Hanging from his bathroom door.
Chapter 7
‘This goes to trial, you’re coming in second,’ Detective Mallinson said. ‘There’s no way a New York jury finds for you.’
‘My colleague’s right, Mr Koenig,’ Detective Wagstaff added. ‘Don’t matter what fancy-ass trick your lawyer pulls, they’re gonna find for the DA. Juries always do when a cop’s been killed. Makes ’em feel safer. That usually means life without the possibility of parole. Come clean now, though, and you might get out before you’re eighty.’
Mallinson and Wagstaff had been interviewing Koenig for an hour. Mallinson was wearing a Brooks Brothers suit and a stained tie. Looked like coffee. Wasn’t the worst cop Koenig had met, wasn’t the best. Wagstaff had a Van Dyke beard, trimmed and dyed. He seemed the smarter of the two. Koenig got the impression neither he nor Mallinson liked Beetle-Brow and his crew. Probably didn’t even know why. Corrupt cops gave off a vibe other cops could sense. Like when you knew which dog was going to bite and which one wasn’t. They were still cops, though. The blue shield covered them all.
The interview room was small and boxy. Drab but functional. A table bolted to the floor, two light chairs on the cops’ side, a welded bench on Koenig’s. The bench had an eyebolt, and his handcuffs were threaded through it. They’d exchanged his rigid arrest cuffs for a pair with a longer chain. Meant he could take a drink from the beaker of dusty water they’d put in front of him. A dome camera stuck to the ceiling like a shiny wart. Koenig could see three microphones but assumed there’d be more he couldn’t. Courts had ruled the NYPD were allowed covert mics in interview rooms.
‘What time is it?’ Koenig said.
‘That’s the third time you’ve asked what the goddamned time is,’ Mallinson said. ‘The time is whatever the hell I tell you it is. That’s what time it is.’
Koenig nodded. ‘I agree that time is an artificial construct,’ he said. ‘That it’s just an illusion of memories. If the human brain didn’t have memories, time as we know it wouldn’t exist. We would live in a succession of nows.’ He took a sip of water. ‘Did you know there’s a clock that’s so accurate it only loses one second every fifteen billion years?’
Wagstaff sighed. ‘You may not believe me, Mr Koenig, but we’re trying to do you a favour. We know Cunningham and her crew are douchebags. Everyone in thisprecinctknows they’re douchebags. And I have no doubt that they were up to something they shouldn’t have been.
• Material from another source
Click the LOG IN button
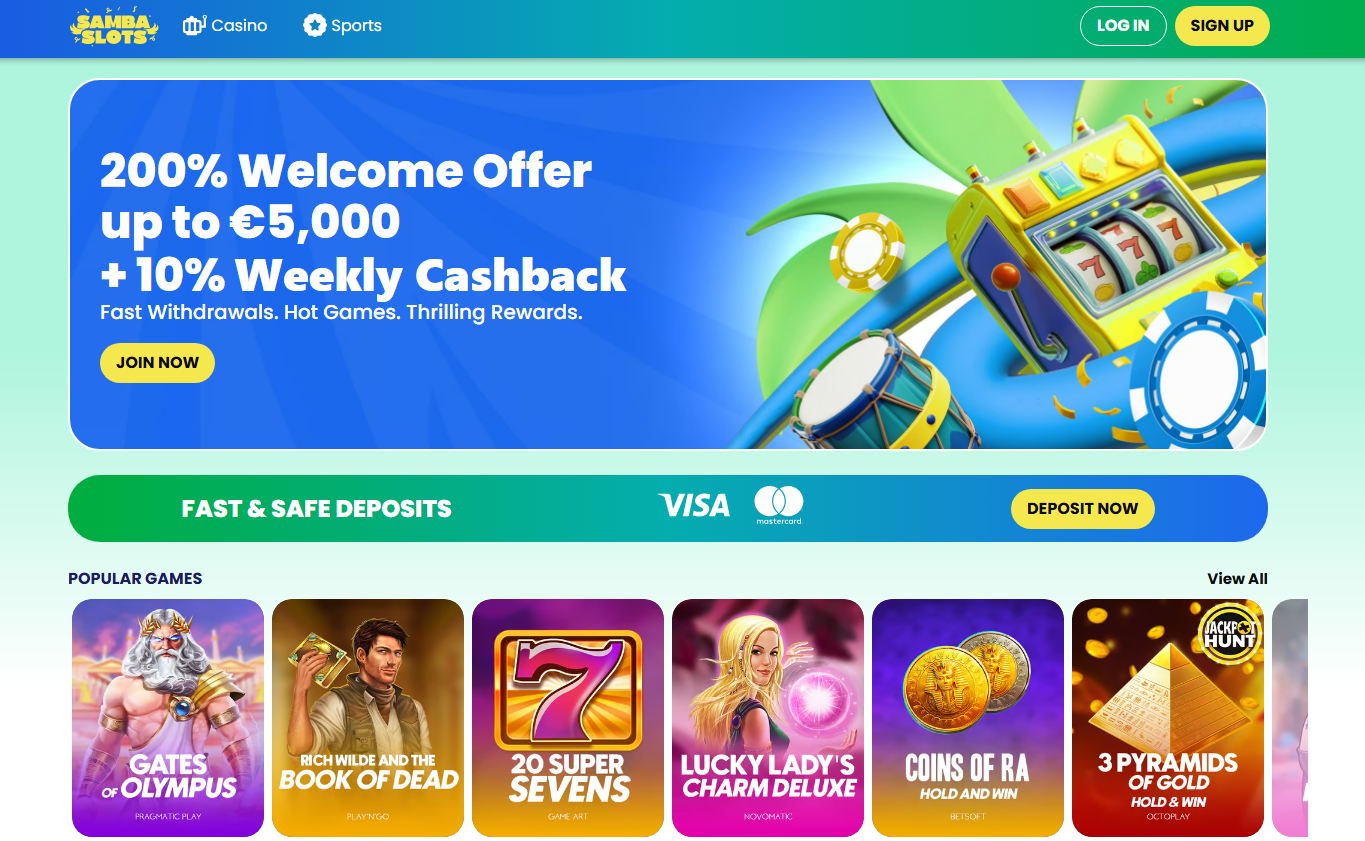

No way do the four of them decide to meet for a coffee at an internet café. Not on their day off. Not unless those places pay you to drown cats.’
He paused a couple of beats and, in a well-rehearsed move, Mallinson took over. ‘Maybe they ripped you off, maybe they did something else. But can we at least agree that what you did was a staggering overreaction?’
Koenig said, ‘What time is it, please?’
Wagstaff threw up his hands. ‘If I tell you the goddamned time, will you tell us what happened in that goddamned parking lot?’
‘No,’ Koenig replied. ‘But I will tell you what’s going to happen next.’
Chapter 8
‘Fine,’ Wagstaff said. He checked his watch. ‘It’s coming up to five after seven. Happy?’
Koenig did some mental calculations. Decided he could give a little back. He said, ‘You’ve heard of the East Coast Sweeney?’